Question: Our lab sometimes performs a G0431 drug screen service on the same date of service as the physician performs G0434 in the office. If the two tests screen for different drug classes, or if they don’t, how does Medicare pay if both codes are submitted for the same patient on the same day?
Answer: Medicare’s Correct Coding Initiative (CCI) lists G0434 (Drug screen, other than chromatographic; any number of drug classes, by CLIA waived test or moderate complexity test, per patient encounter) as a column 2 code to G0431 (Drug screen, qualitative; multiple drug classes by high complexity test method [e.g., immunoassay, enzyme assay], per patient encounter), and assigns the edit pair a modifier indicator of “0.” That means you can’t “unbundle” the edit pair under any circumstances, and a modifier such as 59 (Distinct procedural service) won’t override the edit.

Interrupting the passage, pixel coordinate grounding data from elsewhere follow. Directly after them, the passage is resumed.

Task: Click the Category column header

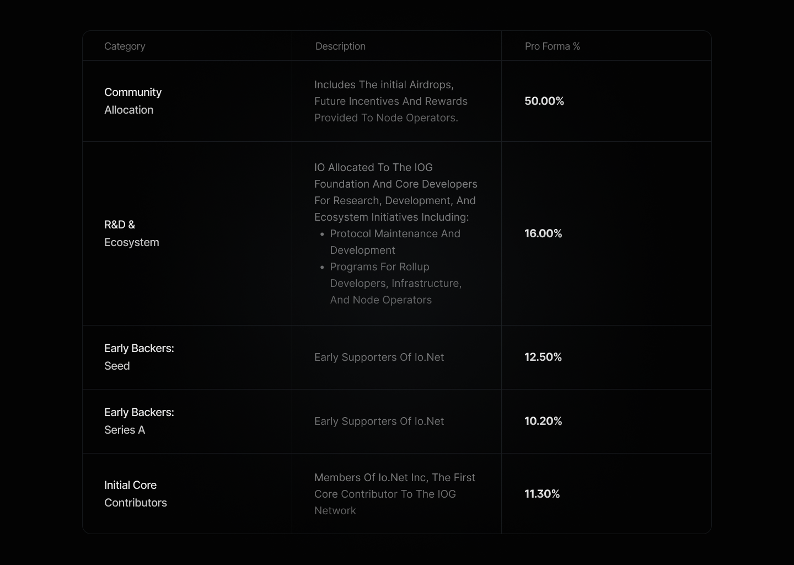Action: (x=125, y=46)
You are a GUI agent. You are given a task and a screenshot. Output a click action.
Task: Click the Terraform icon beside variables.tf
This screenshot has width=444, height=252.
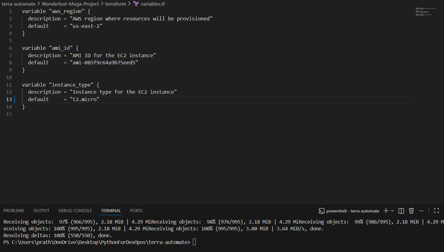[x=136, y=4]
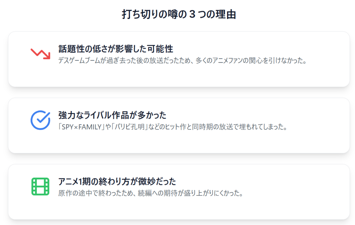This screenshot has height=225, width=355.
Task: Click the blue circled checkmark icon
Action: click(41, 120)
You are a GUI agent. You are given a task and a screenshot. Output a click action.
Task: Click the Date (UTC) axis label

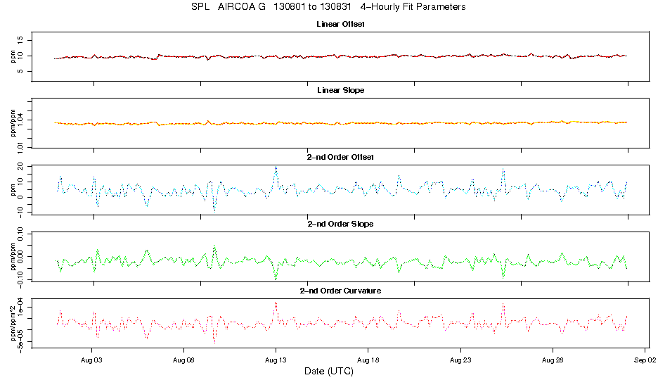click(328, 371)
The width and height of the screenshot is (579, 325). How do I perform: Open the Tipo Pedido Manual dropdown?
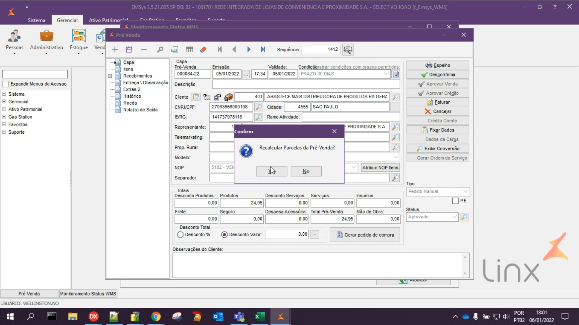(465, 192)
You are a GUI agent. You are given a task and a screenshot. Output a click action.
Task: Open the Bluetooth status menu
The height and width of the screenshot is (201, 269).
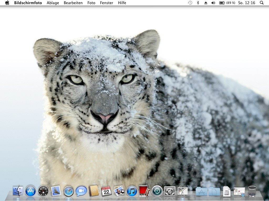click(x=198, y=3)
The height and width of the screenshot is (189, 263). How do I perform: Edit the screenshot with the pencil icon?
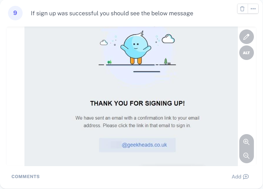pos(247,37)
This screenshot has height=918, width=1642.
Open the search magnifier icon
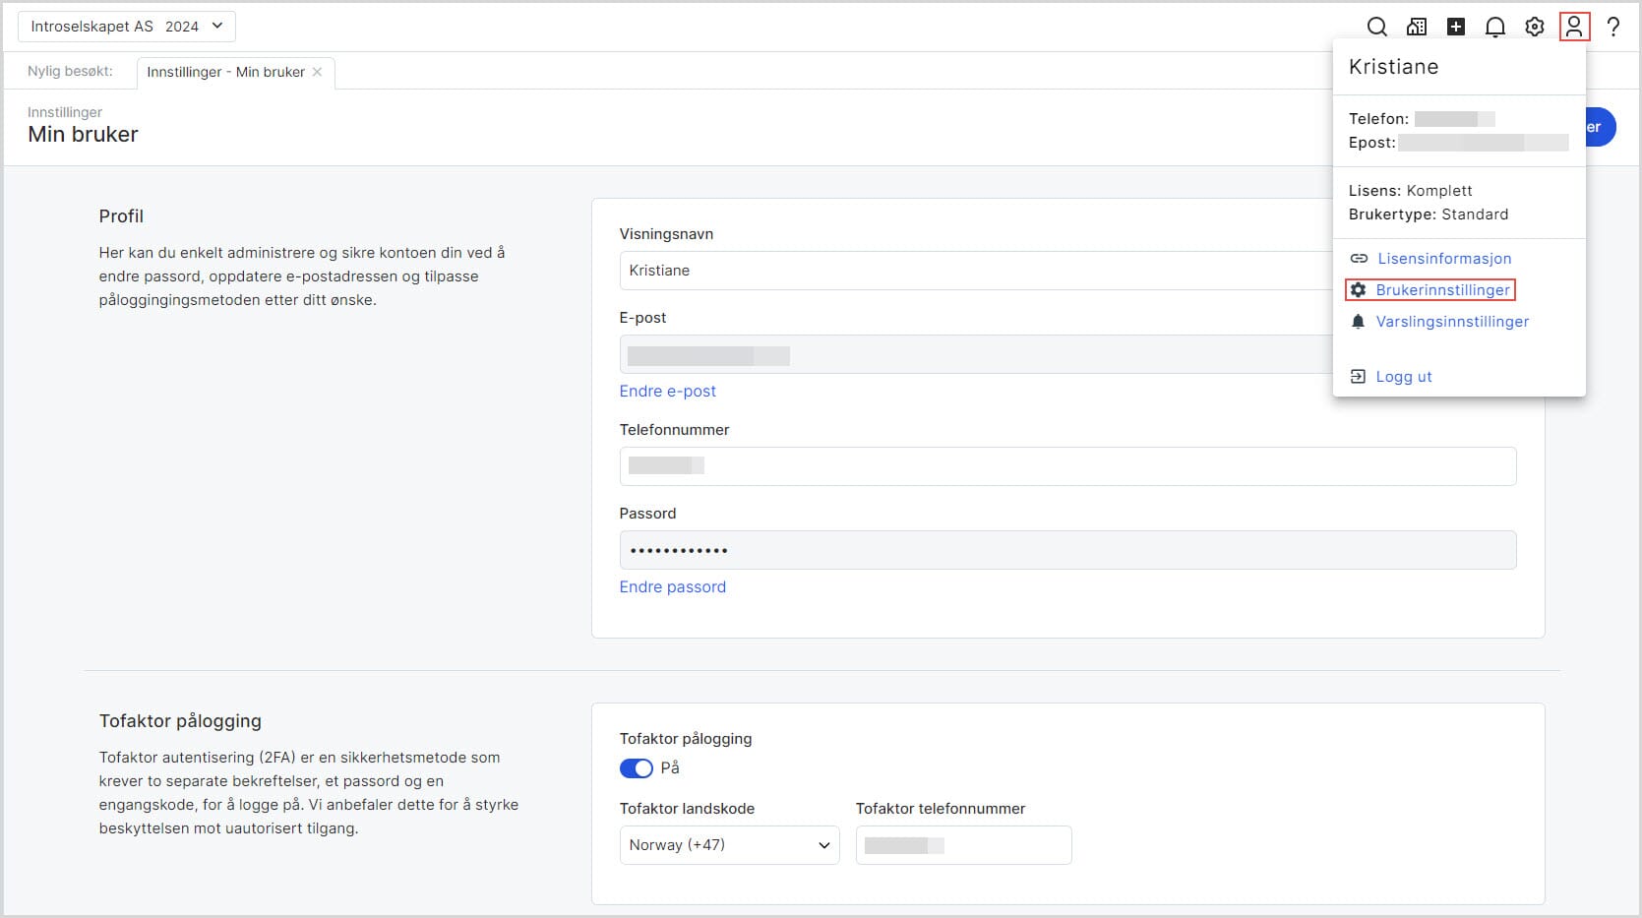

Payment: According to Medicare instruction, “If a provider submits the two codes of an edit pair, the Column One code is eligible for payment and the Column Two code is denied.” In this case, if you bill together G0434 and G0431, Medicare should pay for the G0431 service.
No recourse: Remember that you cannot use an Advance Beneficiary Notice of Noncoverage (ABN, Form CMS-R-131) to seek payment from a Medicare beneficiary when the denial is based on a CCI edit. That’s because Medicare looks at wrongfully unbundling a CCI edit as incorrect coding rather than a medical necessity issue.